--- Begin ---
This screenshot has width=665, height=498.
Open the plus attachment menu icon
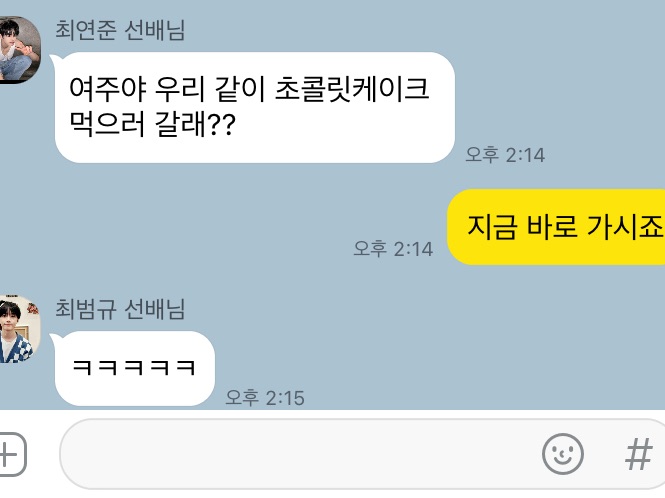(11, 454)
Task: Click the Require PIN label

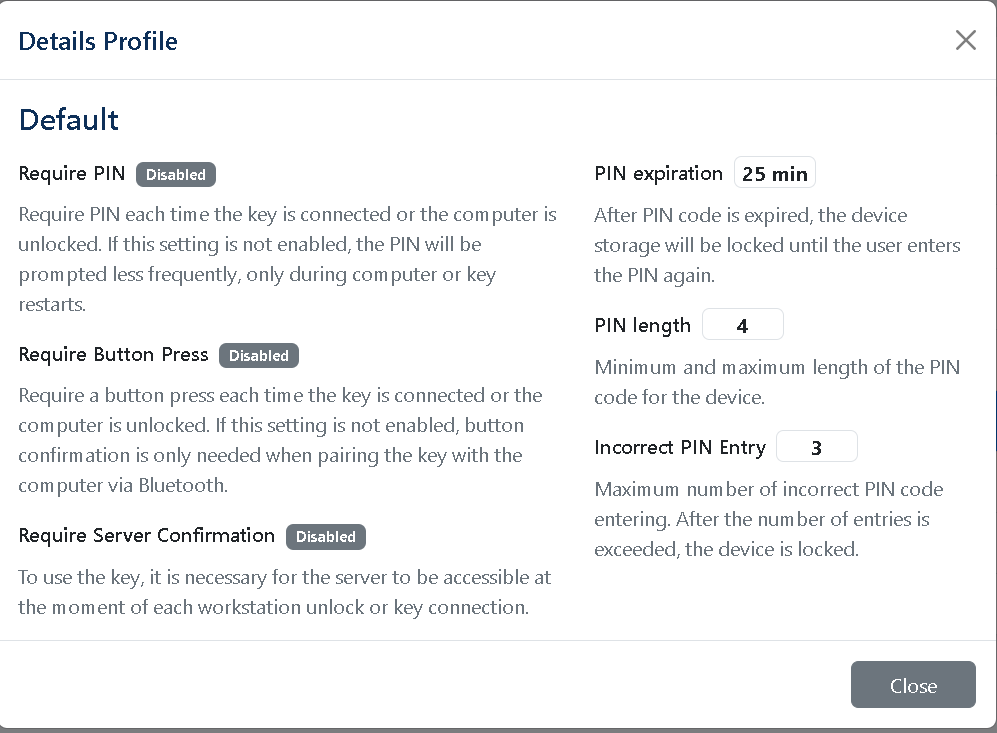Action: 72,174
--- End ---
**What is asked:**
Arrange the lines above as a Markdown table with the columns "Row" and "Line", one row per line, numbered in order. Skip the blank lines and leave the pictures out.

**Correct answer:**
| Row | Line |
|---|---|
| 1 | This screenshot has width=665, height=498. |
| 2 | Open the plus attachment menu icon |
| 3 | (11, 454) |
| 4 | Task: Click the Require PIN label |
| 5 | Action: 72,174 |